To Zom-BE or not To Zom-Be
First of all, let me say that I love all kinds of horror, as long as it's done well, and zombies are no exception. As long as the tale, be it movie, book, whatever, is told well and sustains my suspension of disbelief - I'm in.
Let's face it ... Zombies are fun. Well, as long as you're not the one they're munching on. But...! In this article I'm going to step outside the horror author side of myself and jump back into the scientist. I'm about to burst your bubble of fun and look at zombies from a scientific and medical point of view. If you don't want to be colored the next time you sit down with your bucket of popcorn and load up that zombie movie ... Stop Reading now.
Okay, you were warned.
A-Head of its time
There is a comedic zombie show currently running on a popular streaming network. It actually happens to be one of my favorites, and I was recently saddened to hear that it's going to be cancelled. Anyway, on this show there is a zombie who consists of no more than a head in a vase. He not only speaks, but helps a family of realtors run their website, using a headset and microphone. In the context of the show, its hilarious. The problem - scientifically speaking: without lungs, no air is forced over the vocal cords, which in turn negates their vibration. Without vibrating vocal cords - no speech, no talking.
Zombies Attacking! Hmmm!
Even if we suspend disbelief enough to assume that the autonomic nervous system, regulated by the hypothalamus, is somehow reactivated, there are still a number of insurmountable medical problems a corpse must overcome before it could get up and walk. The autonomic nervous system controls things like heartbeat, blood vessel dilation, respiration and reflexes. It does not control voluntary muscle movements. So let's take a look at what our zombie has to deal with. We'll start with the simplest case: a freshly dead reanimated corpse. We'll call him Zomb-A.
Zomb-A wakes up, still lying in his casket at the funeral home. He wants to get up. His autonomic nervous system is reactivated and his dead heart is pumping; his dead veins are expanding and constricting, his diaphragm is working drawing air into his lungs. The first thing he wants to do is open his eyes. Oops - that's voluntary muscle, no can do. Okay, he can't see, but he wants to get out of the casket.

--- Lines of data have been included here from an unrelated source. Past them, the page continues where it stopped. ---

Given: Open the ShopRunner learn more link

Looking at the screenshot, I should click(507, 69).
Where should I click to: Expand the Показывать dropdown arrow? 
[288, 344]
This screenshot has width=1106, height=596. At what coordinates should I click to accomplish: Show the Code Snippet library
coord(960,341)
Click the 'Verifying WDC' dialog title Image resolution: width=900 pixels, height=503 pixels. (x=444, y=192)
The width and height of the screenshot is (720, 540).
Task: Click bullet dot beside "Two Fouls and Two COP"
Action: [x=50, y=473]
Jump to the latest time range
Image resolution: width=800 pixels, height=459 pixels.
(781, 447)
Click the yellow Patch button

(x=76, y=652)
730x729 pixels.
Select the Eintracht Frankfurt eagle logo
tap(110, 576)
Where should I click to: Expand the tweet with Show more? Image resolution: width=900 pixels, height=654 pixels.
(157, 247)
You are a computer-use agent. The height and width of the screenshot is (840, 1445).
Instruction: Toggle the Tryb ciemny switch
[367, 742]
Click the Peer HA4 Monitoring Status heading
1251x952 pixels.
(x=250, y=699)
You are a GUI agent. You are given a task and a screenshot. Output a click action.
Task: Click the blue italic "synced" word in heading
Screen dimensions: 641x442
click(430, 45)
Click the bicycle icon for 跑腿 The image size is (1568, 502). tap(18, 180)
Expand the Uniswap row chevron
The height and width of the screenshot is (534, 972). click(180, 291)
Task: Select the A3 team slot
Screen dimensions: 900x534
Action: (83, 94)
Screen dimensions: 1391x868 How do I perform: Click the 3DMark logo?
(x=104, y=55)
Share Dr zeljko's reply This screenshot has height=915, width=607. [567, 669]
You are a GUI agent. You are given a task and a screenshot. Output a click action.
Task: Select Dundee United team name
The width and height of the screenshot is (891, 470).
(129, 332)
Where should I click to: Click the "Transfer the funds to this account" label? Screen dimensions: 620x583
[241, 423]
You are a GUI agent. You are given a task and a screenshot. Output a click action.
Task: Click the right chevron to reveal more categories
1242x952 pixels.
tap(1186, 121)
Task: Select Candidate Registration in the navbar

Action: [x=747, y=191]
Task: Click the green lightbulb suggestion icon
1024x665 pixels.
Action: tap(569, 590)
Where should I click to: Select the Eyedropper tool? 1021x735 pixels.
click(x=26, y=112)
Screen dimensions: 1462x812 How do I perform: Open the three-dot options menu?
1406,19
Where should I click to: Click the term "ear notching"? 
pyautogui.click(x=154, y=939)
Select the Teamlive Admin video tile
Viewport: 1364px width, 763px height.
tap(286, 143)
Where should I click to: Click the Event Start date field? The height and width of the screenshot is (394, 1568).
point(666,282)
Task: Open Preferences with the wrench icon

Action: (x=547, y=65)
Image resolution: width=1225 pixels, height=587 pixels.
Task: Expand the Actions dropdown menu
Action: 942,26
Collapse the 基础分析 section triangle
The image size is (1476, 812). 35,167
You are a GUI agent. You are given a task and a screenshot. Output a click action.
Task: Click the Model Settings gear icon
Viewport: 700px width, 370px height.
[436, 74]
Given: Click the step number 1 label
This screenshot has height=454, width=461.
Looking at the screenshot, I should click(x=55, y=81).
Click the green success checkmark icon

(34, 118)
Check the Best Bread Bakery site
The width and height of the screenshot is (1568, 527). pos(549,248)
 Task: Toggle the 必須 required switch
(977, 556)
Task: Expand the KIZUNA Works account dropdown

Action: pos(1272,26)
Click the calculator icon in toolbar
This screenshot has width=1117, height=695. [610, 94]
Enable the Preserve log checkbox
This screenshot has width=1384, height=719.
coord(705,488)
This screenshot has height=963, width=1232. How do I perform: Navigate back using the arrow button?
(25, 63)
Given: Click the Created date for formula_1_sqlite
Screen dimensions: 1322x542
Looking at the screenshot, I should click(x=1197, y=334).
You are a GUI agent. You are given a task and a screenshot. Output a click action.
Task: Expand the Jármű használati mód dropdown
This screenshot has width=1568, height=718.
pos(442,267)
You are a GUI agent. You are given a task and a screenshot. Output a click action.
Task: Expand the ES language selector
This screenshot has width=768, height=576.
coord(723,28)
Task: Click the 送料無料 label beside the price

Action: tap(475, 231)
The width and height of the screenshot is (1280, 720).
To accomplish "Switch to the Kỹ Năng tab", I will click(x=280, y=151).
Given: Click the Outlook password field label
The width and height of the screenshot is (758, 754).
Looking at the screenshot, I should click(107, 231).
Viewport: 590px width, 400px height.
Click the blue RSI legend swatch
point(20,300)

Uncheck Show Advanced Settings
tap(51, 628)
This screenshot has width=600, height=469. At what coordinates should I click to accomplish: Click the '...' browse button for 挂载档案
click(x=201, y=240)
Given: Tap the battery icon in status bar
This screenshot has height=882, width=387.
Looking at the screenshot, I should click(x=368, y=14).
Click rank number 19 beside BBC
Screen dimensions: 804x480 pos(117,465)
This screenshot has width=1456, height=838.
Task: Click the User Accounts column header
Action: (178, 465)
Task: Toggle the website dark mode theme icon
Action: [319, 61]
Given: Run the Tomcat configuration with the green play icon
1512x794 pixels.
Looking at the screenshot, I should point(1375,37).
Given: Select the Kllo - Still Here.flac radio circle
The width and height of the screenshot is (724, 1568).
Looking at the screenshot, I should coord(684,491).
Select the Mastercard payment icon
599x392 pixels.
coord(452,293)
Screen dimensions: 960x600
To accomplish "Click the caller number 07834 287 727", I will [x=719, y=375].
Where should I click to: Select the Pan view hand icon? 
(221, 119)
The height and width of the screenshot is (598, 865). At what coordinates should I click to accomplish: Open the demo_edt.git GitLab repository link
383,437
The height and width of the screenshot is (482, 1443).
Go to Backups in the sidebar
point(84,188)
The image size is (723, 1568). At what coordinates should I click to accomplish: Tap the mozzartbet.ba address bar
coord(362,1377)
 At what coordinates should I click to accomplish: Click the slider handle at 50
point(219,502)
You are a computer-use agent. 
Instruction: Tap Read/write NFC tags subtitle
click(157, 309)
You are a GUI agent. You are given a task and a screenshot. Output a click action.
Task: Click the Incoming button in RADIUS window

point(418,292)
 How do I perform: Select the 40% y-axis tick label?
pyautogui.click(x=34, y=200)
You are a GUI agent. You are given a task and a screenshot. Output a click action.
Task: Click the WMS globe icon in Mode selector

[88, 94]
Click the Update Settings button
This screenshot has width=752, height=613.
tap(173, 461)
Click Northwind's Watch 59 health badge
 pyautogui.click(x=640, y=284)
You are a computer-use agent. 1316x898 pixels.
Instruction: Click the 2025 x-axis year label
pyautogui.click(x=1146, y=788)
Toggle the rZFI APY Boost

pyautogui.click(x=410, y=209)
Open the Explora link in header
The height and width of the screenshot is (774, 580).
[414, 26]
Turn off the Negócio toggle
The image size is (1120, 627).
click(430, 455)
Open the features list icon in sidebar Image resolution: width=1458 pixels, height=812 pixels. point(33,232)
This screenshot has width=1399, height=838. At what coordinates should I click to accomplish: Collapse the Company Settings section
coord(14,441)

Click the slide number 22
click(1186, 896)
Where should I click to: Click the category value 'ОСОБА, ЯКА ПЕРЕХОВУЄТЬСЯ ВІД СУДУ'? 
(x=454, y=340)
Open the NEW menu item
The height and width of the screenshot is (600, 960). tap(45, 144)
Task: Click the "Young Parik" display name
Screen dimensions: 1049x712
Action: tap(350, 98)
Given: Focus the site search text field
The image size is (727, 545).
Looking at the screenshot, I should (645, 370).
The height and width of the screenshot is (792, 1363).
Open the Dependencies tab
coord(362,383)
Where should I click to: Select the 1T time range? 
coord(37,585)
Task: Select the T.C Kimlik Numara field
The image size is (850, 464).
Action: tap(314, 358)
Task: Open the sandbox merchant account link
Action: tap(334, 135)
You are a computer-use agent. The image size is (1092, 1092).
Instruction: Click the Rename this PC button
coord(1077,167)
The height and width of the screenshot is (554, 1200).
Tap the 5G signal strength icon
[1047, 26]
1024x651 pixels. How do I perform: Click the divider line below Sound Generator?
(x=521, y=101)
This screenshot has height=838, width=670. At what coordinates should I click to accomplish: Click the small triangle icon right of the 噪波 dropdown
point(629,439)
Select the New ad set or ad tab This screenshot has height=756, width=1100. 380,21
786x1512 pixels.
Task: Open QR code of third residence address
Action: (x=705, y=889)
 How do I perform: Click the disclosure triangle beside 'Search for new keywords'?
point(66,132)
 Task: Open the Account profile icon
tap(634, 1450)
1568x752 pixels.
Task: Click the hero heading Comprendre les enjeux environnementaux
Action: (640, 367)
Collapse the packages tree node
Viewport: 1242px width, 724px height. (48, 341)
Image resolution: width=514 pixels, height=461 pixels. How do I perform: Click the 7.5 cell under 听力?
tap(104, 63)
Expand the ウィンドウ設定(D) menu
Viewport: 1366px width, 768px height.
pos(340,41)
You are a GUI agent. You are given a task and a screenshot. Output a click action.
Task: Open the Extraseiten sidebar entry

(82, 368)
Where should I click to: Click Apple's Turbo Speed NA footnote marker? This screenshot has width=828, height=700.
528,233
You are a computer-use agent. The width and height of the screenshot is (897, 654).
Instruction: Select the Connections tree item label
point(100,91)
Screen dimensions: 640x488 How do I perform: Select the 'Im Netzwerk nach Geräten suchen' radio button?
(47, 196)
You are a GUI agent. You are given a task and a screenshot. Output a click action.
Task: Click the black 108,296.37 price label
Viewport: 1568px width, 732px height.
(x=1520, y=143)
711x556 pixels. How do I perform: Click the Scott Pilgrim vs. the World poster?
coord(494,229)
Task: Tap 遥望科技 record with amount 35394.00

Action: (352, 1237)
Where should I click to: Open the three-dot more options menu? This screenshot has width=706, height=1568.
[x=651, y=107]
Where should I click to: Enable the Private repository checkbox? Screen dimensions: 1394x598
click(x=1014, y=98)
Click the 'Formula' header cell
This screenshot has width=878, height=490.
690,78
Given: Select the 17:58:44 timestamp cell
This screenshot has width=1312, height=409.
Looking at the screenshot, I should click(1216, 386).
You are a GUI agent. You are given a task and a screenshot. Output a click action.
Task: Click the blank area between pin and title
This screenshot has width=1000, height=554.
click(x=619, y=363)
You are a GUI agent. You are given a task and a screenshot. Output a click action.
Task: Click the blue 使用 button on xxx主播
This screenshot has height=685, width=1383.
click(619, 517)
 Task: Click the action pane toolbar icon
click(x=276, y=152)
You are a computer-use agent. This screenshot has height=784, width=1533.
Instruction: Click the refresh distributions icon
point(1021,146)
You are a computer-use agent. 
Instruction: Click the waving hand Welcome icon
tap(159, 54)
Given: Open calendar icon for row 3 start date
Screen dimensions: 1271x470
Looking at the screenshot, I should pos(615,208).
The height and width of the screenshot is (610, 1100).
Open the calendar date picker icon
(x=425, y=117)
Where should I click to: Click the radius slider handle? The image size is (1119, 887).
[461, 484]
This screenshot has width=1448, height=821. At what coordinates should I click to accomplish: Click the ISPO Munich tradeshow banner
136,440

After all, he's awake; it's probably not going to be much fun if he gets himself put into the ground, right? He lifts his arms and pushes up on the casket lid. Uh - no. Voluntary muscle action again. He could lay there and try to sneeze his way out, sneezing is involuntary, autonomic. Of course, even to do that he'd need a catalyst - pepper, an itchy nose, sinus trouble, something external. Nope, poor Zomb-A is stuck where he is, in the dark hoping for a cold or flu.
Now let's look at Zom-B. He's been dead for quite a while. Let's say a couple of years, and already suffered advanced decomposition. Wow, what he has to overcome is staggering. Even if he found a way around the voluntary/involuntary muscle problem, he now has to find a way around muscle tissue that is so rotted that it's not even connected to bone. No connection - no movement. On top of that, the nerves that innervate that dead muscle no longer make their connections, so they can't provide the impulses to cause muscle motion in the first place.
Oh well, I think you get the idea. So if your insurance policy covers the zombie apocalypse, drop that coverage, you're wasting your money. Remember, in the real world, the best job a zombie could hope for would be to be a piñata or door stop.
I'll just finish up by repeating what I said at the beginning. Despite all this, I still love well-made zombie stories, as well as all the other things that go bump in the night against all physical laws. I'd be out of a job if I didn't. So - keep reading and watching and enjoying everything otherwordly.